Records supplied below:
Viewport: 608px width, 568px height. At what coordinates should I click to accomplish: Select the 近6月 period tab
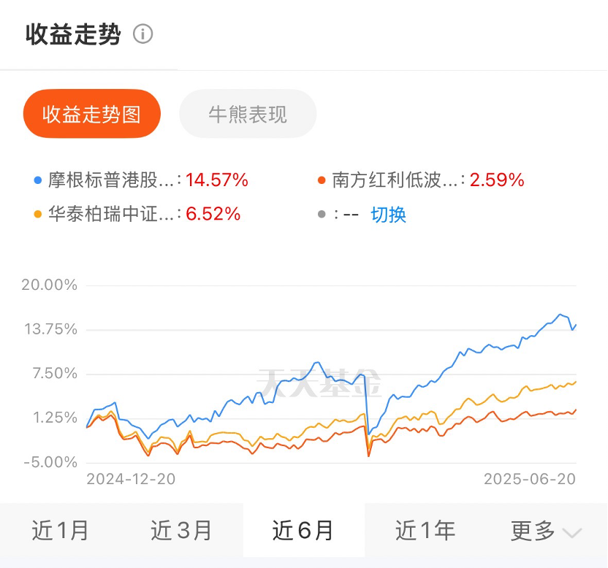(303, 531)
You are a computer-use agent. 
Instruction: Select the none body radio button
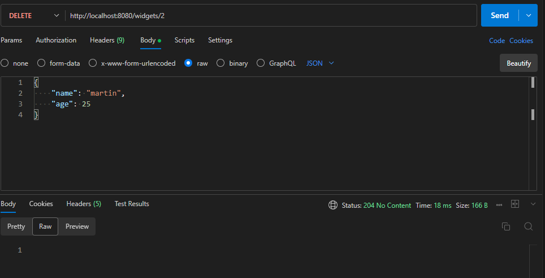pos(5,63)
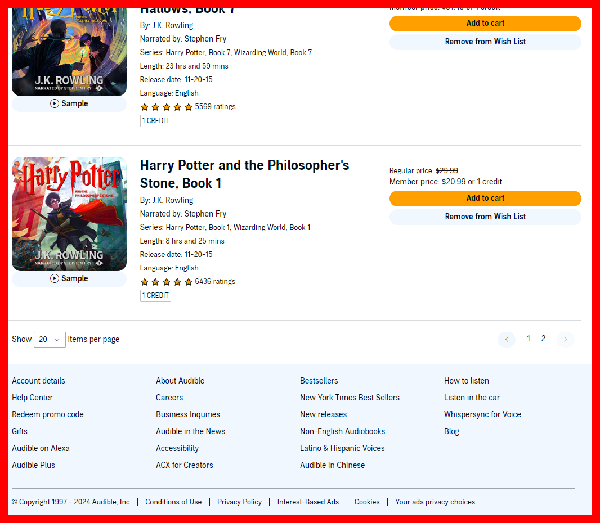Play sample of Deathly Hallows audiobook

(x=69, y=103)
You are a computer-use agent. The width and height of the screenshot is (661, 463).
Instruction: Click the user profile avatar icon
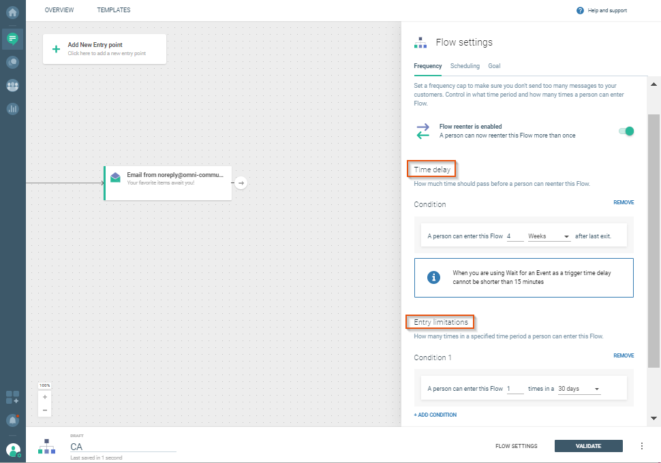[x=12, y=450]
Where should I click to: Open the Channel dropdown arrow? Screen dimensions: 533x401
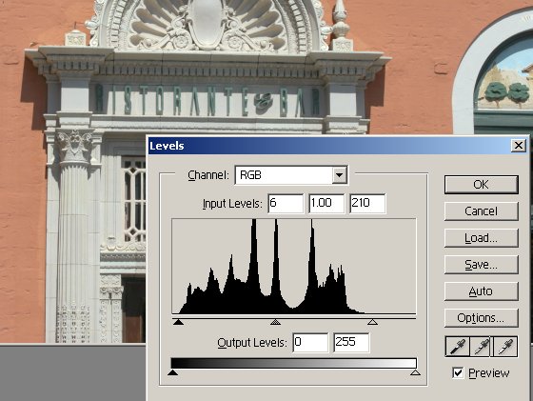(339, 175)
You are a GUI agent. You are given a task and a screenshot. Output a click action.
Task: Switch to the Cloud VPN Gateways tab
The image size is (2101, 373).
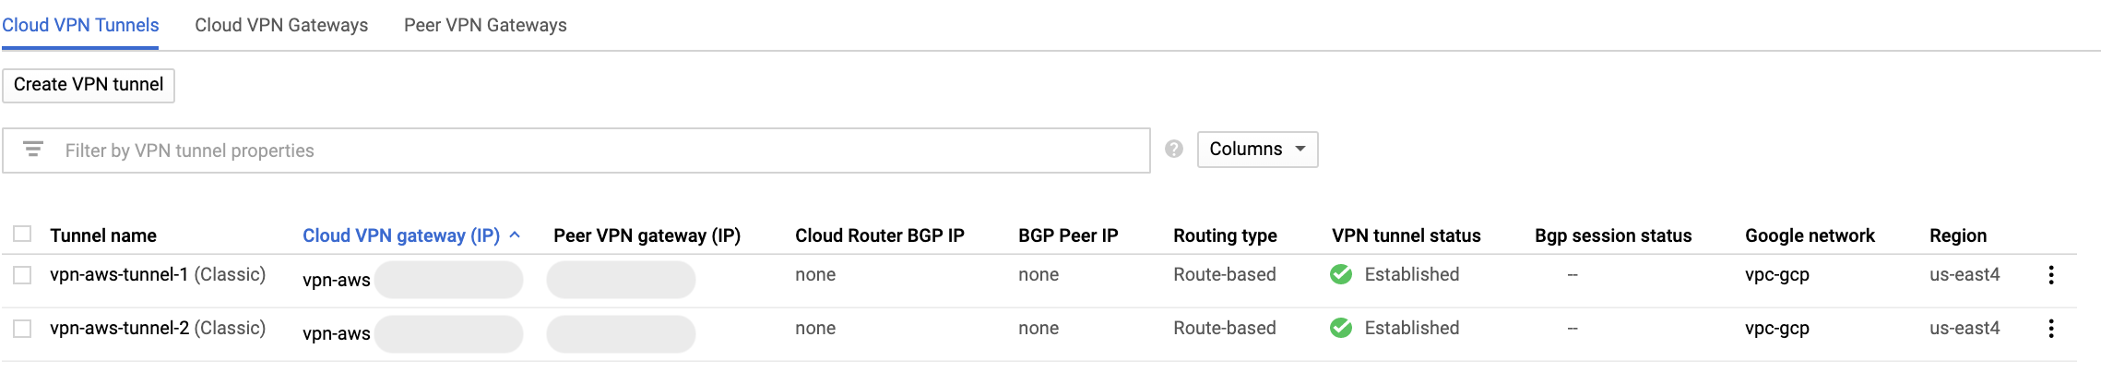281,26
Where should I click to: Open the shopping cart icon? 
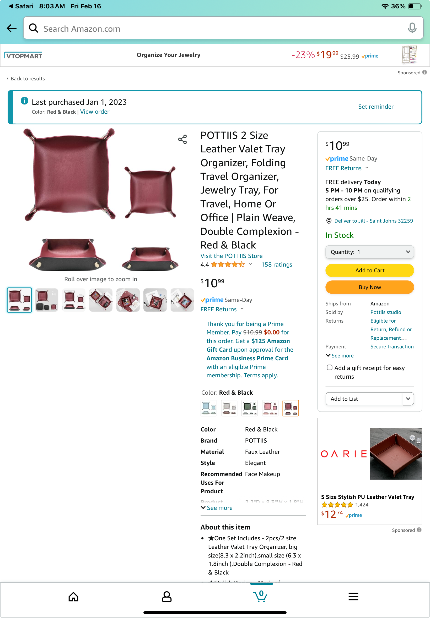click(x=260, y=596)
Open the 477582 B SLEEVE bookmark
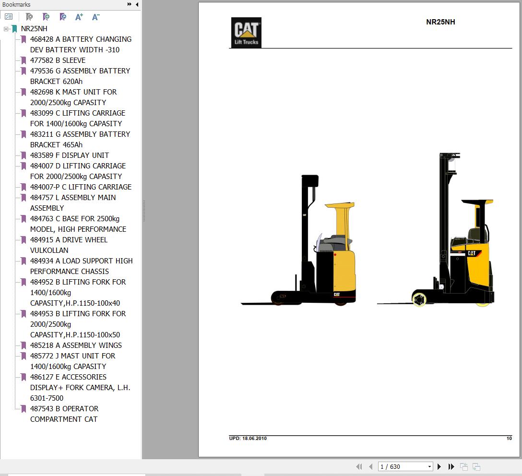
End of Records supplied.
Print exactly, and only, the lines from the line containing "Where should I click to: Open the shopping" to the last line of the material above, with every picture left out.

Solution to the problem:
Where should I click to: Open the shopping cart icon? 
click(x=260, y=596)
Open the 477582 B SLEEVE bookmark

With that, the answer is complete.